Exit Strategy: To Sell or not to Sell? A Guide to Exiting Gracefully

Despite the many benefits of selling, knowing the right time and the right approach for your exit is not always clear. Use this article to help you plan accordingly.

What’s Your Exit Strategy?

If you’re a startup founder, your business is your baby. You spend years investing in it, nurturing it, carefully selecting its caretakers, and working endlessly to make sure it thrives. But, at some point it grows up and needs independence in order to get to the next level. Of course, the relationship with your venture never ends entirely –It simply changes due to the startup’s natural maturation process. As entrepreneurs, we crave the excitement of starting new businesses, coming up with ideas, and solving much of the early stage conundrums. Therefore, as your business matures, it’s often best for both parties if you make an exit as it allows for the startup to grow while giving you the opportunity to get started on your next big endeavor.

Despite the many benefits of selling, knowing the right time and the right approach for your exit is not always clear. So plan accordingly by considering the following tips to help you move toward your next big adventure:

Timing is everything

Generally, the beginning stages of a startup can be unpredictable, but exciting. This is the moment in which you make important decisions for the company’s direction, allocate funding, and launch innovative campaigns. As you continue to grow and become stable, the fast-paced progress of your startup begins to come to a plateau. At the same time however, your investors expect further expansion as well as return on their investment.

When it becomes obvious that you lack the resources to take the next steps, exiting can be a great way to come up with capital and resources to take your business to the next level. While it may have been rewarding to be on top, when you can’t envision further growth in the company without using up your current resources, it may be time to consider alternatives.

The benefits of making an exit include greater resources, significant income, and often a better name for your business. For this reason, if you see that you are coming to the inevitable plateau, it may be time to move on, and let your venture mature independently.

The Right Way to Exit

Just as your startup has its own unique personality, there is also no one-size fits all strategy for making an exit.
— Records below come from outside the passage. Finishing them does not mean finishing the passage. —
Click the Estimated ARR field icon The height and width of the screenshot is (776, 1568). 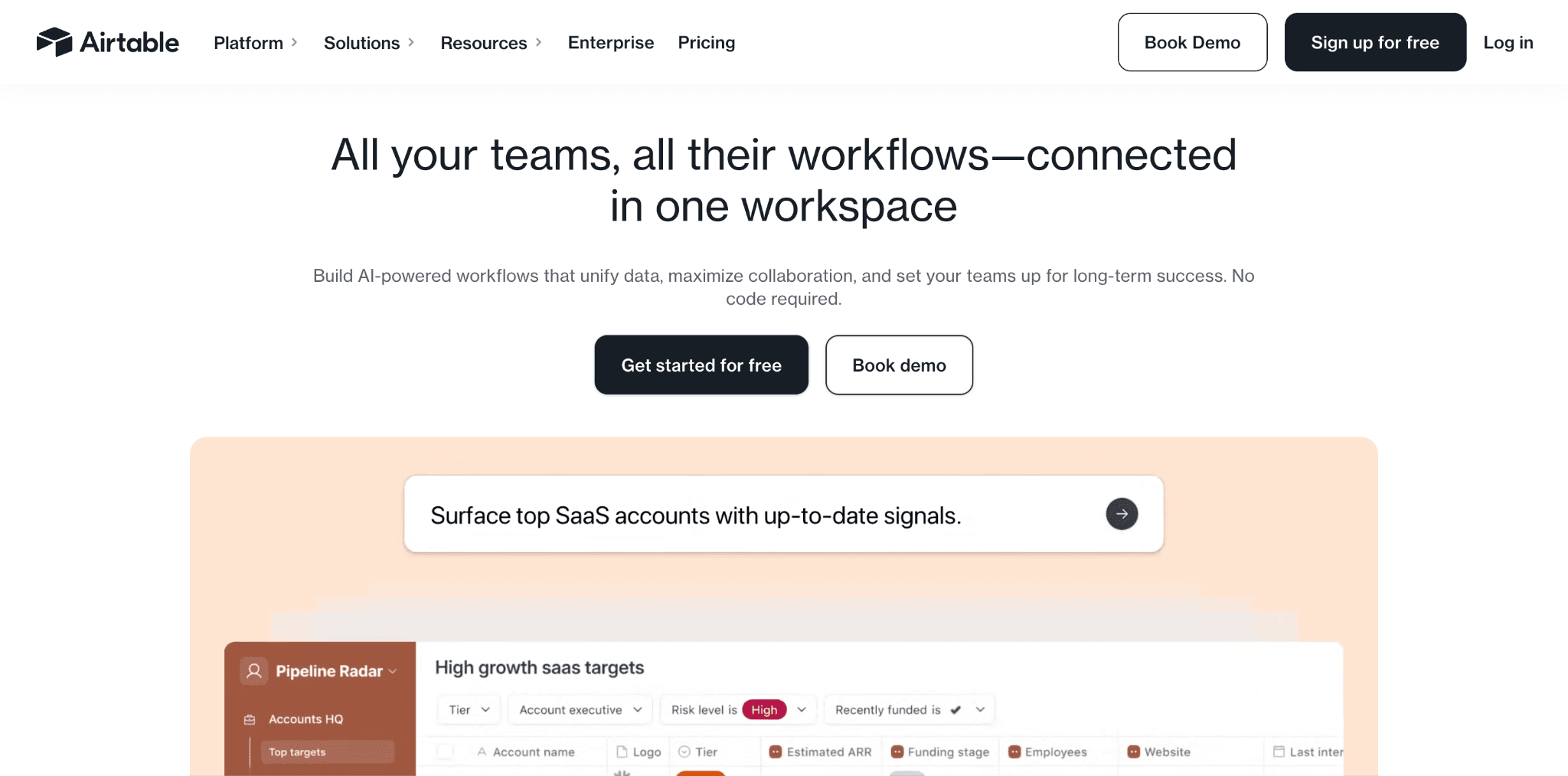coord(776,751)
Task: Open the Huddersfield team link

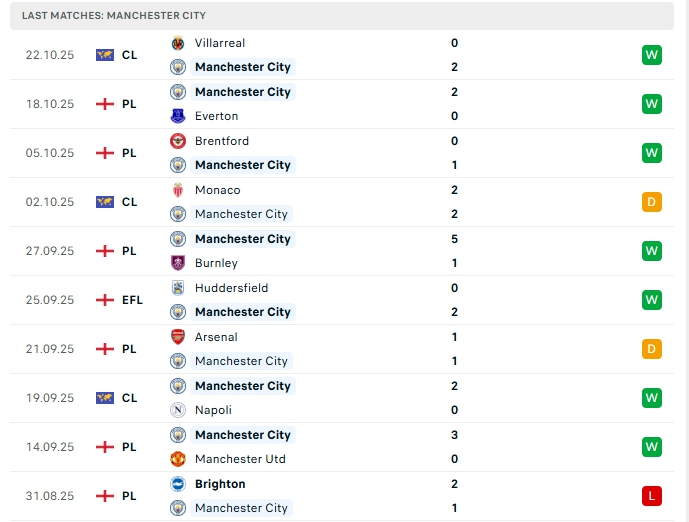Action: (231, 288)
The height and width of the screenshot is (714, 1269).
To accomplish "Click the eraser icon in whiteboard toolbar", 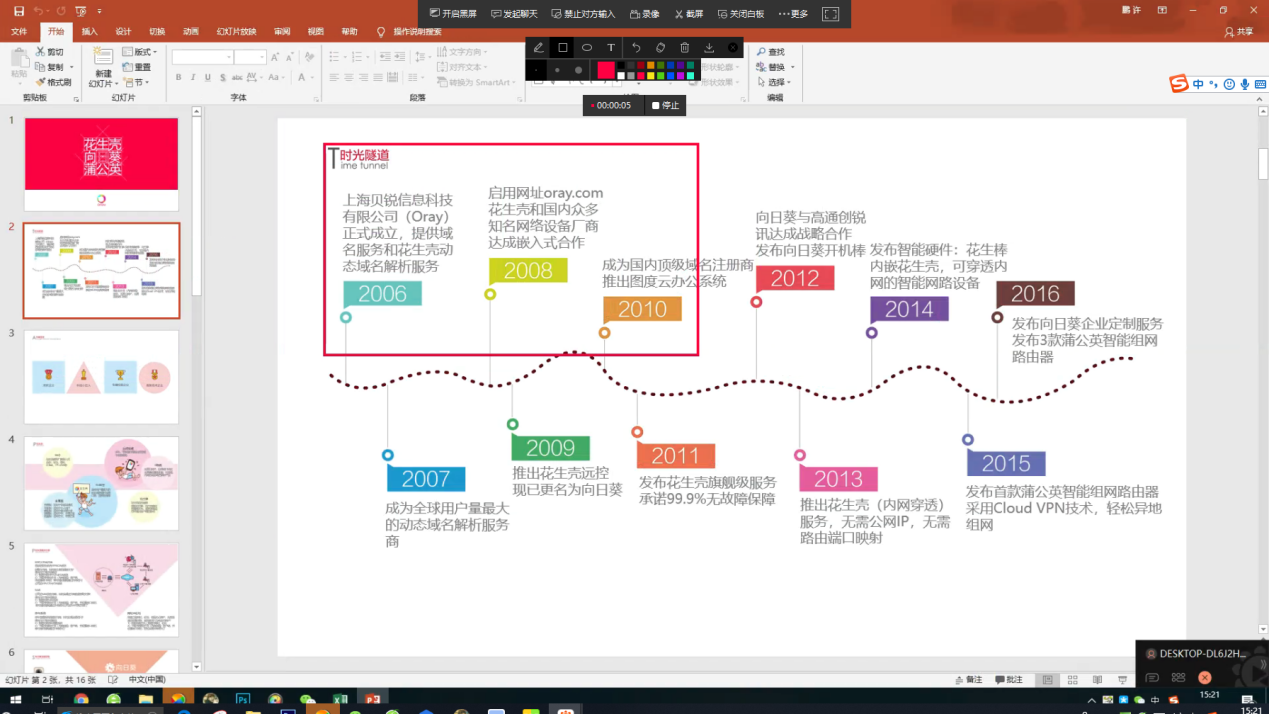I will click(660, 48).
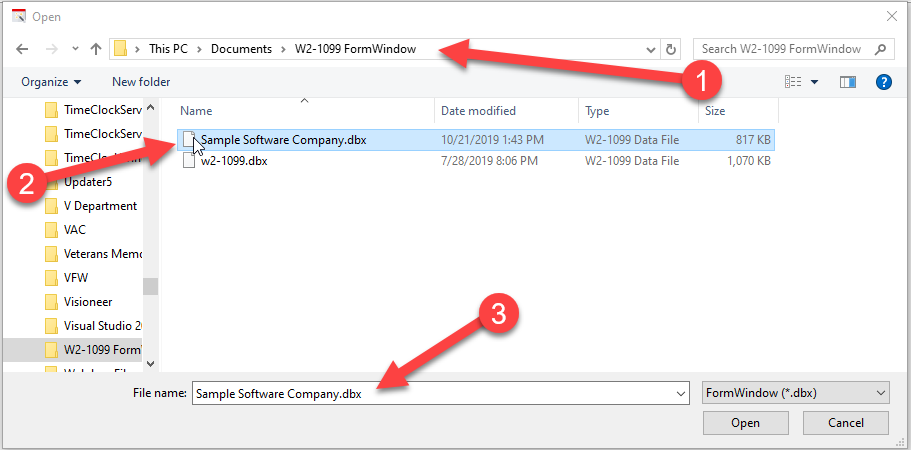This screenshot has height=450, width=911.
Task: Open the help question mark icon
Action: pos(883,82)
Therefore, when planning your exit strategy, you have to take into consideration your industry, the specific conditions relevant to your business, and analyze your reasons for exiting to see which approach best suits you.

The main exit strategies are as follows:

IPO (Initial Public Offering)

IPO’s are the traditional exit method of choice for many startups. This particular strategy involves selling shares of your company to the general public. one enticing benefit of going public is the substantial cash you can make as well as the publicity that comes as a result. In addition, because you can generate more stock options as a publicly traded company, you can give your staff the opportunity to own shares, resulting in attracting more qualified, established employees.

While your investors may be all for IPO’s due to the fact that they will easily make back their investment, unless you have someone on board with experience making money from going public, you risk losing much of the ownership of your company. So proceed with caution in order to get ideal results.

Merger and Acquisition

Mergers and acquisitions are a great exit option as they allow you to join forces with similar companies while increasing revenue and resources. In addition as a result of merging, you often acquire employees with various new skills which can help provide new features and make your product even better. All of these new assets have the potential to increase your popularity and profits.

Acquisitions are an extremely popular exit strategy due to the fact that they give you a lot of control over the sale as well as the freedom to set your price high–often even higher than you’re worth. With acquisitions you set your own sales strategy under your own conditions. But beware: If you and the other participating organization are a poor fit, it can cause a war over assets and vision. So make sure you both have a similar concept in mind before going this route.

Cash Cow

If your business is extremely stable, making it your cash cow might be your most ideal option. You keep the business open, while employing a qualified new CEO to run the business for you. This way, you don’t have to burden yourself with the everyday worries of running the startup, and you have someone new to put their own fresh ideas into your business.

Best of all, you can easily pay your investors, collect a generous income, and move on to create a new venture.

Sell to someone you trust

When you are passionate about your business, there’s a good chance someone else is as well. If you’re looking to go the selling route, think of individuals with great business sense that bring something new to the table such as new skills, greater resources, or a better understanding of a relevant industry. The individual can be an employee, friend, or even an acquaintance–the most important thing is not who they are, but what they can do. By selling them the business, they may be able to bring it to a level that you never could have on your own.

Another great option is to keep it in the family, giving it to your children to run. However, in order for that strategy to be successful, make sure your children are able to compromise, and share fairly. After all your hard work, its not worth it to see your business end in a family feud. In addition, make sure you’re buttoned up in terms of taxes, legal liabilities, and finances.Don’t ruin a relationship with your friend or family by selling them a burden.

As you grow more and more attached to your startup, making an exit can be a difficult decision to make. However, just as sending your child to college gave them tremendous wisdom and skills, so too can making an exit help your business succeed in ways you never thought possible. Follow your instincts, use your keen business sense, and develop a practical exit strategy that will give you all the financial benefits without the burden while allowing your venture to achieve new heights.